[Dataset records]
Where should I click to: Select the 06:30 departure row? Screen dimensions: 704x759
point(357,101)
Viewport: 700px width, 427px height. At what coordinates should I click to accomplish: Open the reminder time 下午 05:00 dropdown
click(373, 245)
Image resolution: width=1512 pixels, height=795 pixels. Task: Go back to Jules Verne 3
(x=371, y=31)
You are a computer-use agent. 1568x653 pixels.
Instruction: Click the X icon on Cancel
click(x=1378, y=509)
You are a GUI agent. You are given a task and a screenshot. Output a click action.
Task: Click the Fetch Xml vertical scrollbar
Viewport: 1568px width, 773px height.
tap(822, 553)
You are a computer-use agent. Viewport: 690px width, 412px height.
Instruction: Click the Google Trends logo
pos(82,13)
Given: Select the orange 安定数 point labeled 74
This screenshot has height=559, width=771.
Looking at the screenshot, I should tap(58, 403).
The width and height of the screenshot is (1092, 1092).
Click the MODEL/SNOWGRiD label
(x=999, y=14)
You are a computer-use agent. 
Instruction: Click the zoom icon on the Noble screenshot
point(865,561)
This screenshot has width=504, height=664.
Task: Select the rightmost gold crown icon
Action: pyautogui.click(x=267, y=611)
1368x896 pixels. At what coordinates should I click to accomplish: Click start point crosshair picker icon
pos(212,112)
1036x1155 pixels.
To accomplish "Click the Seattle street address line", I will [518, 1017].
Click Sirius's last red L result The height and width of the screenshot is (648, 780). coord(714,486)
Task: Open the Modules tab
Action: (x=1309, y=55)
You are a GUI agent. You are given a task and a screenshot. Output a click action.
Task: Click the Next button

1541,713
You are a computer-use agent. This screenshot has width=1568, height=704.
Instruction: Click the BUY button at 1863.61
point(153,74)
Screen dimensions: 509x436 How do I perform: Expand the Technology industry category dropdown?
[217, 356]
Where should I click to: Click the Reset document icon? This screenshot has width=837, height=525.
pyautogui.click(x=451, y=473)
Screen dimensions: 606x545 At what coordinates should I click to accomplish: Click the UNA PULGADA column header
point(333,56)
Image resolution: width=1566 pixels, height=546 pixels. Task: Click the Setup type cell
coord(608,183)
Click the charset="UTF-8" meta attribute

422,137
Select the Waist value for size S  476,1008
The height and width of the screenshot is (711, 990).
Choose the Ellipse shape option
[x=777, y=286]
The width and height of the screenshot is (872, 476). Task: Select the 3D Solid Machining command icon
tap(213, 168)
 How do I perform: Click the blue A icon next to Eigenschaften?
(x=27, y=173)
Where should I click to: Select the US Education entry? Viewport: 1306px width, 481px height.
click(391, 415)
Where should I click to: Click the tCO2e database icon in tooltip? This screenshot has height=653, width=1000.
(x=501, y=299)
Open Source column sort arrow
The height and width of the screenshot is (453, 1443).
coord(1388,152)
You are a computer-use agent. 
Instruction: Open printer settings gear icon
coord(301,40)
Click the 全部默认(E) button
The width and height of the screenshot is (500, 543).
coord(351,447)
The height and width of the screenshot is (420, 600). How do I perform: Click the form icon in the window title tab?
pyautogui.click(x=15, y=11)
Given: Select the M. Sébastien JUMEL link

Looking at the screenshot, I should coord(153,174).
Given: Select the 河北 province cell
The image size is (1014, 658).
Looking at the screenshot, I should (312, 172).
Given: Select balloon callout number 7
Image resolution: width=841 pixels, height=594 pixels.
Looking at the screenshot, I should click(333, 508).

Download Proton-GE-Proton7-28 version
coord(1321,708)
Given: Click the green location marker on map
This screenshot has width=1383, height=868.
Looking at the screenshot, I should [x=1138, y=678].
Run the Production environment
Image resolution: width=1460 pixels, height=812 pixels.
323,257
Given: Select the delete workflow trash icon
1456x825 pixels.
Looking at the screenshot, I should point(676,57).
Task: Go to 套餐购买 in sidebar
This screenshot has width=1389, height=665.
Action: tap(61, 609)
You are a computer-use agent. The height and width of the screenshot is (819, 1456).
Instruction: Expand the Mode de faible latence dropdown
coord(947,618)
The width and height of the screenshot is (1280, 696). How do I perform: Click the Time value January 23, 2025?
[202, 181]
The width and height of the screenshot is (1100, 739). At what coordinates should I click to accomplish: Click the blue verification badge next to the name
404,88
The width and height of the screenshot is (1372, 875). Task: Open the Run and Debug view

**Task to carry out**
Lay out every line of the entries above as a JSON list of strings, one string per line, leaving out blank lines.

**Right answer**
[
  "Where should I click to: Select the 06:30 departure row? Screen dimensions: 704x759",
  "point(357,101)",
  "Viewport: 700px width, 427px height. At what coordinates should I click to accomplish: Open the reminder time 下午 05:00 dropdown",
  "click(373, 245)",
  "Image resolution: width=1512 pixels, height=795 pixels. Task: Go back to Jules Verne 3",
  "(x=371, y=31)",
  "You are a computer-use agent. 1568x653 pixels.",
  "Instruction: Click the X icon on Cancel",
  "click(x=1378, y=509)",
  "You are a GUI agent. You are given a task and a screenshot. Output a click action.",
  "Task: Click the Fetch Xml vertical scrollbar",
  "Viewport: 1568px width, 773px height.",
  "tap(822, 553)",
  "You are a computer-use agent. Viewport: 690px width, 412px height.",
  "Instruction: Click the Google Trends logo",
  "pos(82,13)",
  "Given: Select the orange 安定数 point labeled 74",
  "This screenshot has height=559, width=771.",
  "Looking at the screenshot, I should tap(58, 403).",
  "The width and height of the screenshot is (1092, 1092).",
  "Click the MODEL/SNOWGRiD label",
  "(x=999, y=14)",
  "You are a computer-use agent. ",
  "Instruction: Click the zoom icon on the Noble screenshot",
  "point(865,561)",
  "This screenshot has width=504, height=664.",
  "Task: Select the rightmost gold crown icon",
  "Action: pyautogui.click(x=267, y=611)",
  "1368x896 pixels. At what coordinates should I click to accomplish: Click start point crosshair picker icon",
  "pos(212,112)",
  "1036x1155 pixels.",
  "To accomplish \"Click the Seattle street address line\", I will [518, 1017].",
  "Click Sirius's last red L result The height and width of the screenshot is (648, 780). coord(714,486)",
  "Task: Open the Modules tab",
  "Action: (x=1309, y=55)",
  "You are a GUI agent. You are given a task and a screenshot. Output a click action.",
  "Task: Click the Next button",
  "1541,713",
  "You are a computer-use agent. This screenshot has width=1568, height=704.",
  "Instruction: Click the BUY button at 1863.61",
  "point(153,74)",
  "Screen dimensions: 509x436 How do I perform: Expand the Technology industry category dropdown?",
  "[217, 356]",
  "Where should I click to: Click the Reset document icon? This screenshot has width=837, height=525.",
  "pyautogui.click(x=451, y=473)",
  "Screen dimensions: 606x545 At what coordinates should I click to accomplish: Click the UNA PULGADA column header",
  "point(333,56)",
  "Image resolution: width=1566 pixels, height=546 pixels. Task: Click the Setup type cell",
  "coord(608,183)",
  "Click the charset=\"UTF-8\" meta attribute",
  "422,137",
  "Select the Waist value for size S  476,1008",
  "The height and width of the screenshot is (711, 990).",
  "Choose the Ellipse shape option",
  "[x=777, y=286]",
  "The width and height of the screenshot is (872, 476). Task: Select the 3D Solid Machining command icon",
  "tap(213, 168)",
  " How do I perform: Click the blue A icon next to Eigenschaften?",
  "(x=27, y=173)",
  "Where should I click to: Select the US Education entry? Viewport: 1306px width, 481px height.",
  "click(391, 415)",
  "Where should I click to: Click the tCO2e database icon in tooltip? This screenshot has height=653, width=1000.",
  "(x=501, y=299)",
  "Open Source column sort arrow",
  "The height and width of the screenshot is (453, 1443).",
  "coord(1388,152)",
  "You are a computer-use agent. ",
  "Instruction: Open printer settings gear icon",
  "coord(301,40)",
  "Click the 全部默认(E) button",
  "The width and height of the screenshot is (500, 543).",
  "coord(351,447)",
  "The height and width of the screenshot is (420, 600). How do I perform: Click the form icon in the window title tab?",
  "pyautogui.click(x=15, y=11)",
  "Given: Select the M. Sébastien JUMEL link",
  "Looking at the screenshot, I should coord(153,174).",
  "Given: Select the 河北 province cell",
  "The image size is (1014, 658).",
  "Looking at the screenshot, I should (312, 172).",
  "Given: Select balloon callout number 7",
  "Image resolution: width=841 pixels, height=594 pixels.",
  "Looking at the screenshot, I should click(333, 508).",
  "Download Proton-GE-Proton7-28 version",
  "coord(1321,708)",
  "Given: Click the green location marker on map",
  "This screenshot has width=1383, height=868.",
  "Looking at the screenshot, I should [x=1138, y=678].",
  "Run the Production environment",
  "Image resolution: width=1460 pixels, height=812 pixels.",
  "323,257",
  "Given: Select the delete workflow trash icon",
  "1456x825 pixels.",
  "Looking at the screenshot, I should point(676,57).",
  "Task: Go to 套餐购买 in sidebar",
  "This screenshot has width=1389, height=665.",
  "Action: tap(61, 609)",
  "You are a computer-use agent. The height and width of the screenshot is (819, 1456).",
  "Instruction: Expand the Mode de faible latence dropdown",
  "coord(947,618)",
  "The width and height of the screenshot is (1280, 696). How do I perform: Click the Time value January 23, 2025?",
  "[202, 181]",
  "The width and height of the screenshot is (1100, 739). At what coordinates should I click to accomplish: Click the blue verification badge next to the name",
  "404,88",
  "The width and height of the screenshot is (1372, 875). Task: Open the Run and Debug view"
]